▶ _PROBLEM DESCRIPTION_
Copy out the material below line for line, with no changes.

......

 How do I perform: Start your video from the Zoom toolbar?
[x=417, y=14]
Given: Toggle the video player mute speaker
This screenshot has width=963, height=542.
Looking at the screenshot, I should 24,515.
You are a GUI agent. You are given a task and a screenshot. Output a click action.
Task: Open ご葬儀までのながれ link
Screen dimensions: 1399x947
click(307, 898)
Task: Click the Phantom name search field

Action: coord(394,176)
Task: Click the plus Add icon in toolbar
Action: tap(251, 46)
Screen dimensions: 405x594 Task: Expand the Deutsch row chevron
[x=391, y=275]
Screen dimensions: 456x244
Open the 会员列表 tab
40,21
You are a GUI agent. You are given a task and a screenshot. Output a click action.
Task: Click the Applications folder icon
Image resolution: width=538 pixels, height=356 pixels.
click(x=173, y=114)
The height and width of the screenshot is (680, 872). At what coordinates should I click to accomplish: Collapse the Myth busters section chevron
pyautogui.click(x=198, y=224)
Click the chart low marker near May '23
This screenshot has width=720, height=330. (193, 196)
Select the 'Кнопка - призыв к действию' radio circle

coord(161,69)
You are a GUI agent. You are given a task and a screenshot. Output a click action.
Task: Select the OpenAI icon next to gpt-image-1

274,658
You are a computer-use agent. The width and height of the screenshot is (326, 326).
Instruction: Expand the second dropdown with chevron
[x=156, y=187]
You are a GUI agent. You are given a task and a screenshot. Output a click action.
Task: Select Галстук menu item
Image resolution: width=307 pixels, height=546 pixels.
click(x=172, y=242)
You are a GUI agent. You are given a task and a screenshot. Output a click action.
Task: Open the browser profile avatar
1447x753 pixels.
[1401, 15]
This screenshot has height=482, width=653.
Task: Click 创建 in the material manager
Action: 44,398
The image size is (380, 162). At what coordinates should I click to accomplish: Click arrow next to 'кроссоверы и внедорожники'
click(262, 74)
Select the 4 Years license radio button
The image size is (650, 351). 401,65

......

▶ _SOLVED EXERCISE_
 How do I perform: Start your video from the Zoom toolbar?
[x=417, y=14]
Given: Toggle the video player mute speaker
This screenshot has width=963, height=542.
Looking at the screenshot, I should 24,515.
You are a GUI agent. You are given a task and a screenshot. Output a click action.
Task: Open ご葬儀までのながれ link
Screen dimensions: 1399x947
click(307, 898)
Task: Click the Phantom name search field

Action: coord(394,176)
Task: Click the plus Add icon in toolbar
Action: tap(251, 46)
Screen dimensions: 405x594 Task: Expand the Deutsch row chevron
[x=391, y=275]
Screen dimensions: 456x244
Open the 会员列表 tab
40,21
You are a GUI agent. You are given a task and a screenshot. Output a click action.
Task: Click the Applications folder icon
Image resolution: width=538 pixels, height=356 pixels.
click(x=173, y=114)
The height and width of the screenshot is (680, 872). At what coordinates should I click to accomplish: Collapse the Myth busters section chevron
pyautogui.click(x=198, y=224)
Click the chart low marker near May '23
This screenshot has width=720, height=330. (193, 196)
Select the 'Кнопка - призыв к действию' radio circle

coord(161,69)
You are a GUI agent. You are given a task and a screenshot. Output a click action.
Task: Select the OpenAI icon next to gpt-image-1

274,658
You are a computer-use agent. The width and height of the screenshot is (326, 326).
Instruction: Expand the second dropdown with chevron
[x=156, y=187]
You are a GUI agent. You are given a task and a screenshot. Output a click action.
Task: Select Галстук menu item
Image resolution: width=307 pixels, height=546 pixels.
click(x=172, y=242)
You are a GUI agent. You are given a task and a screenshot. Output a click action.
Task: Open the browser profile avatar
1447x753 pixels.
[1401, 15]
This screenshot has height=482, width=653.
Task: Click 创建 in the material manager
Action: 44,398
The image size is (380, 162). At what coordinates should I click to accomplish: Click arrow next to 'кроссоверы и внедорожники'
click(262, 74)
Select the 4 Years license radio button
The image size is (650, 351). 401,65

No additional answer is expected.